While exploratory subgroup analyses were made possible by the large size of our cohort, the results may possibly be due to chance. In contrast with results associated with MVPA, lower levels of sedentary behavior were not associated with changes in cardiometabolic biomarkers. However, among the group without cardiovascular disease, prediabetes or diabetes at V1, lower levels of sedentary behavior were associated with higher decrease (or lower increase) over time in LDL-cholesterol and lower increases in HbA1c levels than individuals who were more sedentary. Therefore reduction in sedentary behavior may be especially important from a primary prevention perspective. On the other hand, the level of physical activity needed, whether lower sedentary behavior or higher MVPA to achieve change, was not detected or were too low in the least healthy groups. In addition, although we adjusted for use of medications to treat dyslipidemia and hypertension at both visits, it is possible that the use of pharmacological and non-pharmacological interventions (e.g., weight loss and diet modification) in the population affected by cardiometabolic conditions may have obscured, confounded, or eliminated the association between MVPA and metabolic biomarkers.

Another interesting finding that has clinical applications was that on average women, but not men meeting MVPA guidelines, experienced reductions over time in both biomarkers fasting insulin and HOMA-IR. The lack of association between meeting MVPA guidelines and these cardiometabolic biomarkers in men merits additional study. Focusing on the group restricted to adults with prediabetes, it is not clear why they do not seem to reap any benefits from meeting MVPA or having lower levels of sedentary behavior.

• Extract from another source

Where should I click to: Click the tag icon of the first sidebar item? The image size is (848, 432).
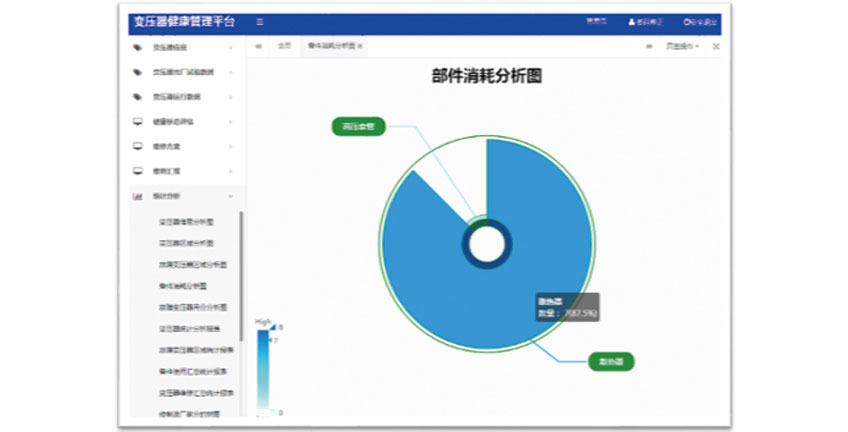137,47
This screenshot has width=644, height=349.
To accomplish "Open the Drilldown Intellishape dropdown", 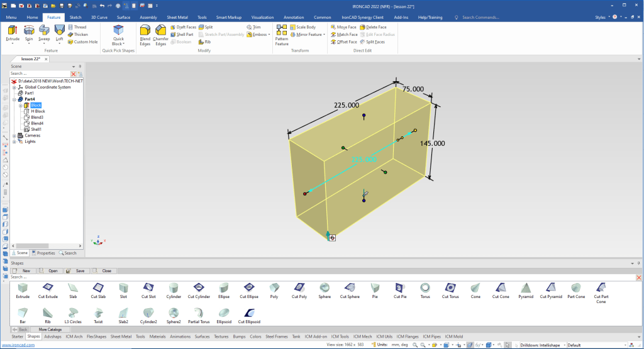I will click(x=565, y=345).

It is possible that individuals with prediabetes who maintained a high level of MVPA at V1 and at V2, may have slowed their progression to diabetes [37].

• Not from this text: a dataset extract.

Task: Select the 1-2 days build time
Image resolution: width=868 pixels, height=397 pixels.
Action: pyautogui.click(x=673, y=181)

Limitations of the study include that the Hispanics/Latinos in this study are primarily from urban areas and may not represent Hispanics/Latinos who reside in rural areas and who may have different patterns of physical activity.

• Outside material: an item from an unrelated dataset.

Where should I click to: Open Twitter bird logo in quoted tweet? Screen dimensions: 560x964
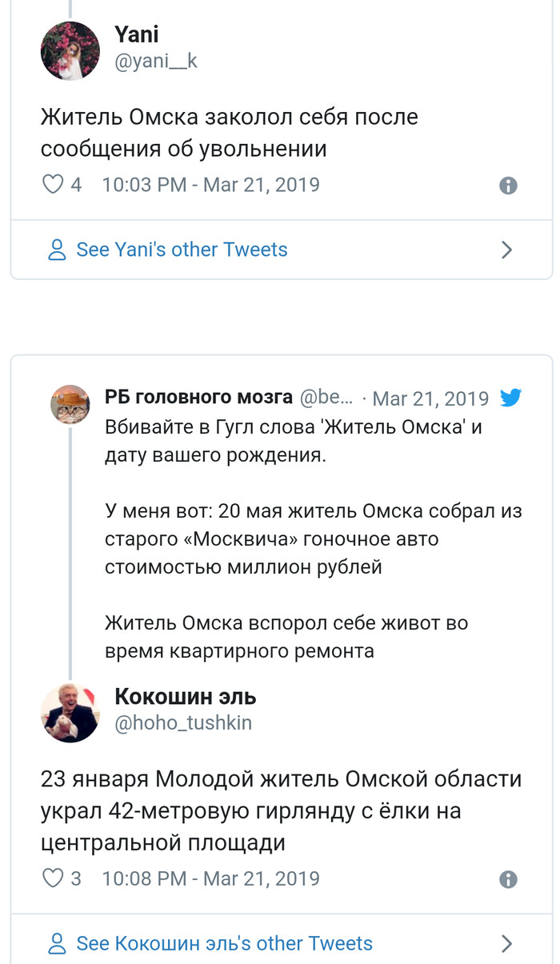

To reduce selection bias with respect to the approximately 20% participants did not adhere to the Actical protocol, we adjusted the sampling weights using inverse probability weights to account for observed differences between adherent and non-adherent participants. We were also limited to a single measure of accelerometry. Another limitation is from the accelerometry device itself that may not capture all types of activity such as weight lifting [38]. We also assessed physical activity over a week to limit participant burden. An additional study limitation is that while we had a diverse cohort, sample sizes for some subgroups were not large. The finding that the Dominican group derived particular MVPA related benefits by lower increases in levels of fasting insulin and HOMA-IR and that they might be different from other Hispanics/Latinos in this regard, needs replication. With respect to the magnitude of the effects observed, while relatively small (e.g. mean increase of 3.46 mg/dl of fasting glucose for all adults meeting MVPA guidelines) over the life course the cumulative effects of small changes in lifestyle could have substantial downstream effects on risks for cardiometabolic diseases.

Conclusion

In conclusion, this study highlights the importance of MVPA in a diverse group of Hispanics/Latinos. Findings were especially strong among women, and although we were unable to explain this finding, it raises hypotheses about biological differences in metabolism, and response to exercise, or lifestyle patterns between men and women. The most marked benefits from an active lifestyle were found in relation to fasting insulin and HOMA-IR and highlight the potential of behavioral intervention to prevent development and worsening of insulin resistance. Low levels of sedentary behavior, on the other hand, were associated with health benefits especially for individuals free of cardiometabolic disease.